"From Oversight to Overkill", How an Obscure Bureaucracy Destroyed Medical (Self-)Experimentation & Slowed Down the Engines of Scientific Innovation
Ep. 59 with Dr. Simon Whitney
This was such a quintessential “Stranded Technologies” episode: an obscure, technical bureaucracy that’s been around for decades. A hard code in the fabric of society through a federal law that slows down medical innovation that could save millions of lives. After hearing this episode, you’ll know what an IRB is and how medical research needs to be liberated.
Dr. Simon Whitney is a family physician and ethicist. He taught at Baylor College of Medicine in Houston, Texas for twenty-two years. He is retired from medical practice but continues to publish and teach about medical ethics.
He wrote the book From Oversight to Overkill: Inside the Broken System That Blocks Medical Breakthroughs—And How We Can Fix It (Rivertowns Books, 2023).
What Simon is talking about is not the behemoth U.S. Food and Drug Administration (FDA), one of the largest public agencies in the world.
The subject of his book is the Institutional Review Board (IRB) system, an institution responsible for preventing abuse of research subjects. It is run by the Office for Human Research Protection (OHRP), a small office within the United States Department of Health and Human Services (DHHS).
It is an obscure and little-known bureaucracy.

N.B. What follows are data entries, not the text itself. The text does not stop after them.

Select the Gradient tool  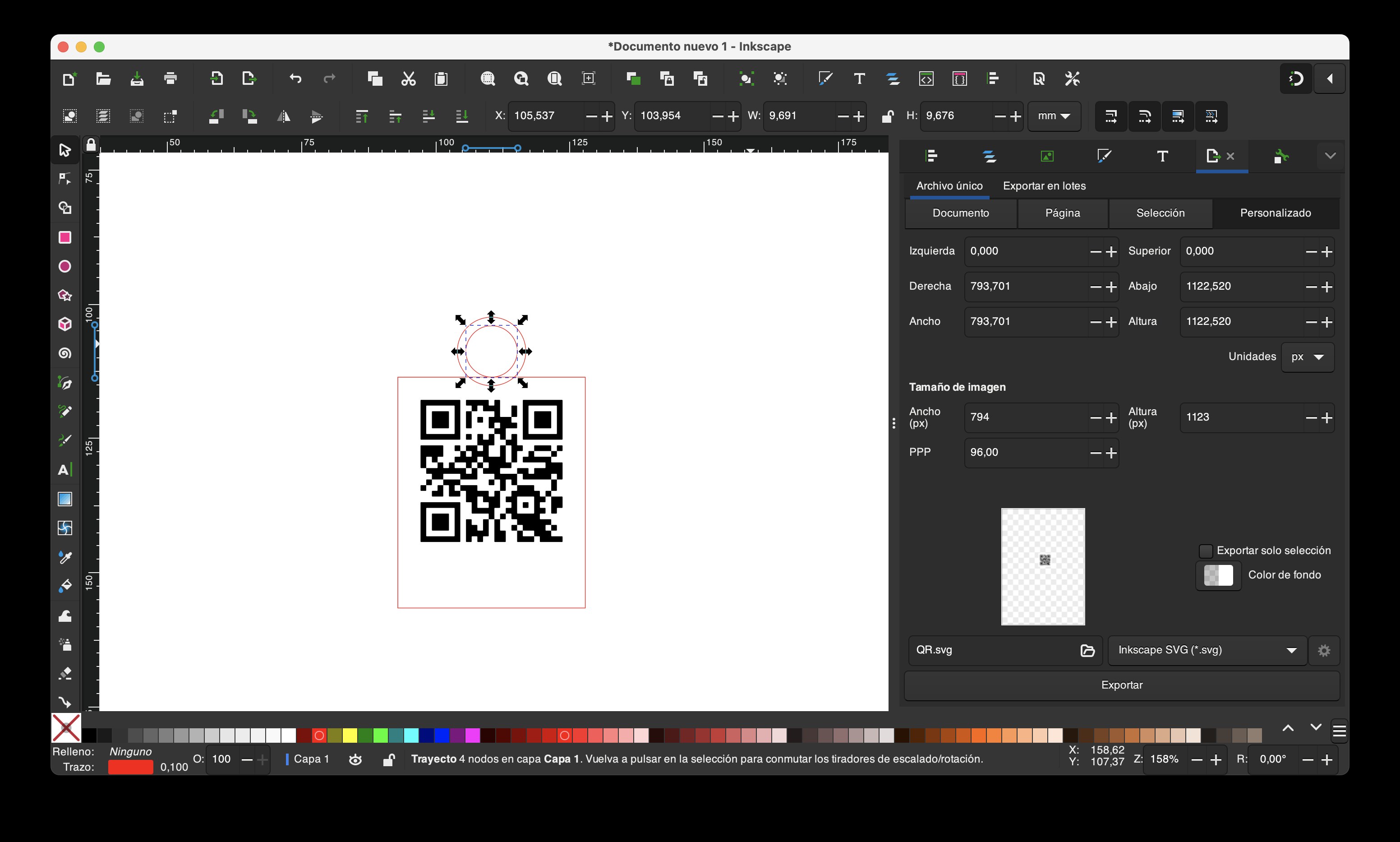[x=64, y=500]
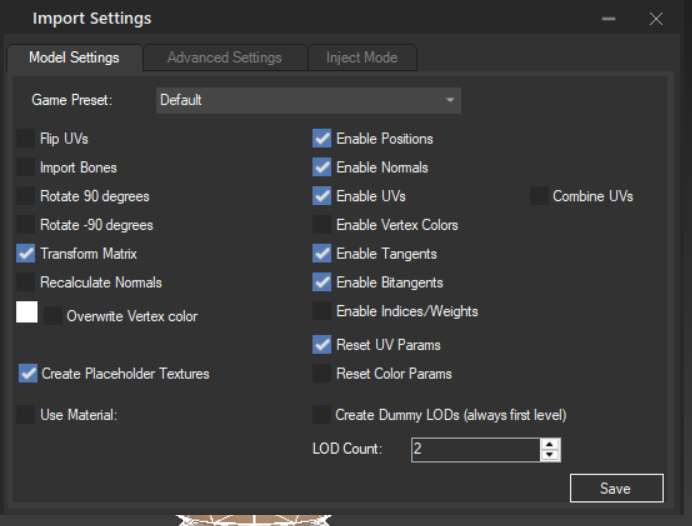Enable Vertex Colors checkbox

(x=322, y=225)
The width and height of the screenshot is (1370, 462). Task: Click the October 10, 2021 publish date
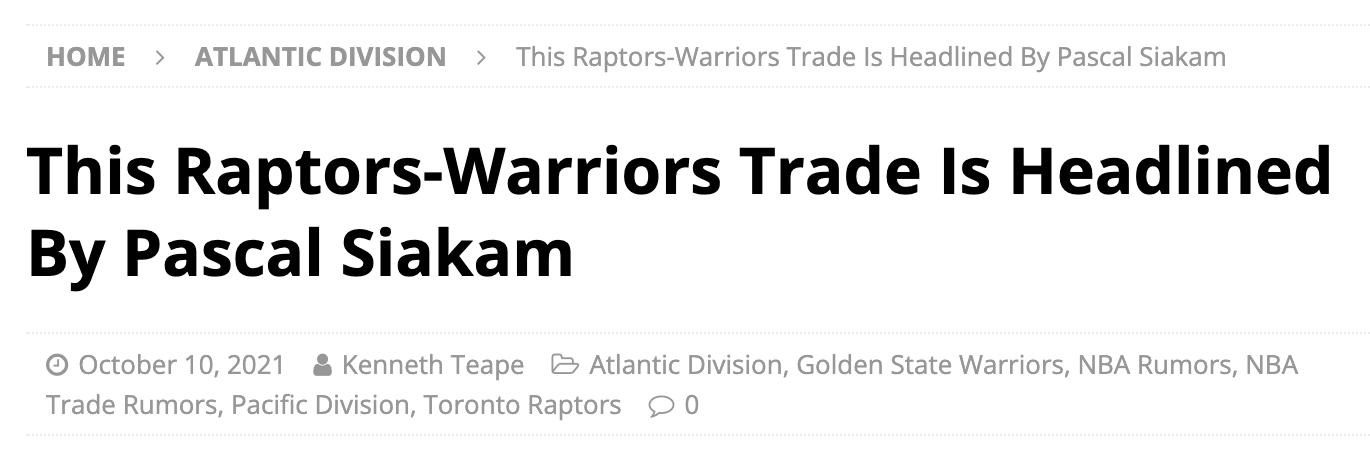[181, 366]
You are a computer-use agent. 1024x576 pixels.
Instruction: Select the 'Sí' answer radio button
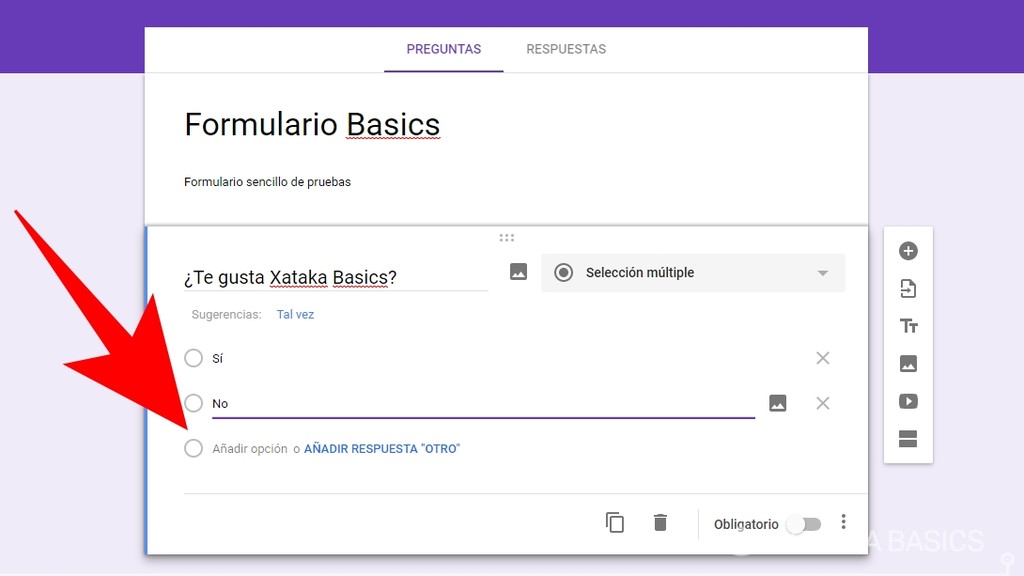(193, 358)
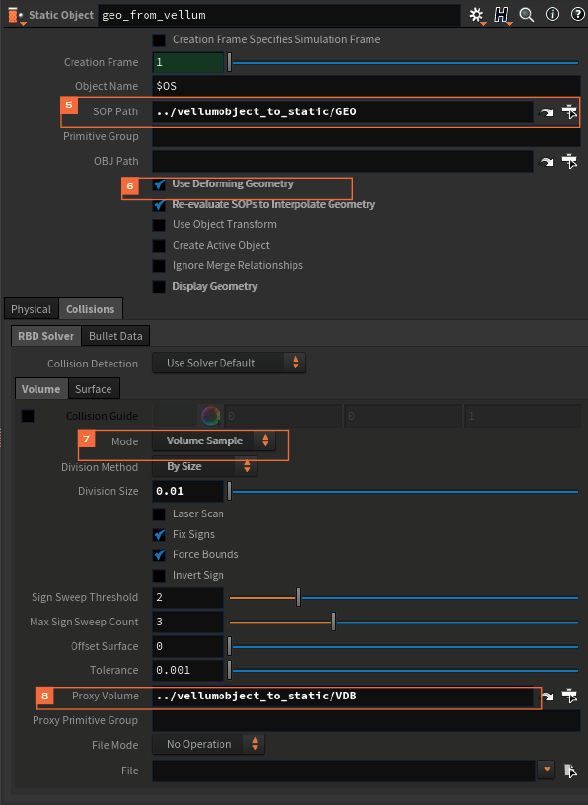Screen dimensions: 588x805
Task: Click the Collision Guide color wheel
Action: tap(211, 416)
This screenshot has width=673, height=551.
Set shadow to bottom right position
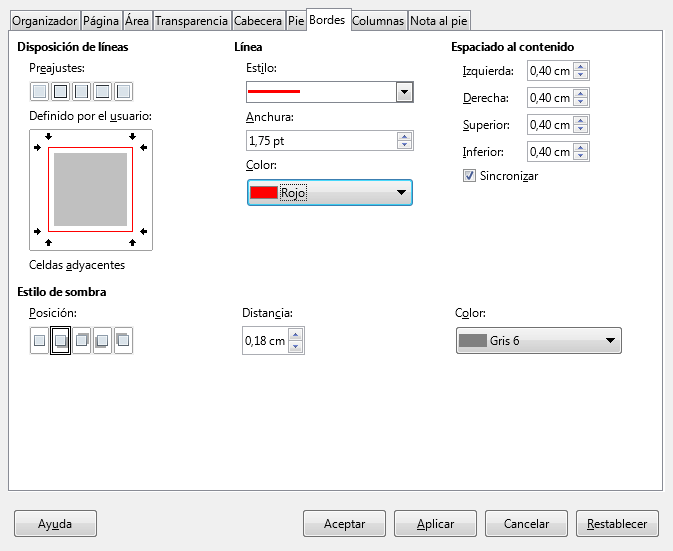pos(60,341)
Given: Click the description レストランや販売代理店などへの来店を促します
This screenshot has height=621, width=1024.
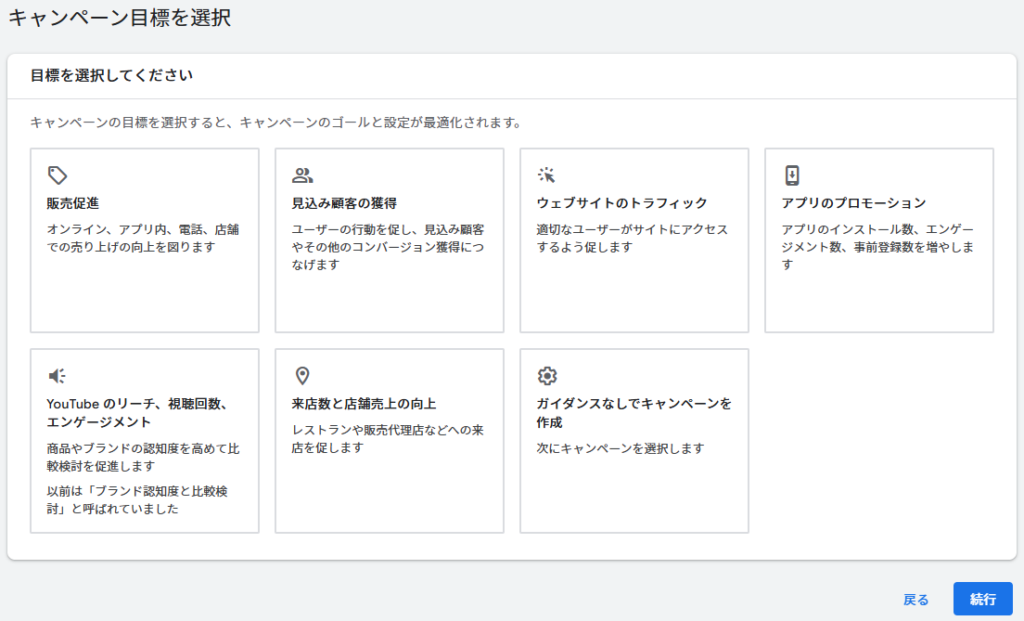Looking at the screenshot, I should (388, 439).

Simon uncovers how a fear-driven bureaucracy frustrates scientists by delaying research from anything between months to years and sometimes preventing important research with no harm to patients, but failing to benefit untold millions.
The medical history behind IRBs is fascinating and parallels many other stranded technologies stories.
It starts with a flexible system and lots of innovation. Medical self-experimentation was more common. It can be gut-wrenching, but it led to heroic feats of progress.
It was public health disasters that led to its demise.
Most of all the Tuskegee Syphilis Study became a widely know scandal where the United States Public Health Service (PHS) withheld life-saving treatment from 400 poor African Americans with syphilis to study its effect over 40 years.
A gross incidence of ethical misconduct.
Yet what followed was an overcorrection. The National Research Act of 1974 led to federal oversight of IRBs, leading to frivolous lawsuits and a bureaucracy stifled in fear of not doing the wrong thing, even at the cost of doing the right thing.
The incentives are again stacked against progress.
The anatomy of the IRB system going awry is instructive.
It teaches us again the need for regulatory innovation and for bold action to correct the excesses of bureaucratic overreach - ideas for inside reform seem feasible, and external inspiration by special jurisdictions can help accelerate this movement.
Niklas - thanks for shining some light on this story. I'm going to read more about it! If you haven't already seen this book making the rounds, you should check out the book “Recoding America: Why Government Is Failing in the Digital Age and How We Can Do Better.” Its not as much about regulatory capture, but more about how layers and layers of regulation make governing and service delivery difficult. I found it fascinating and I think it complements a lot of your work.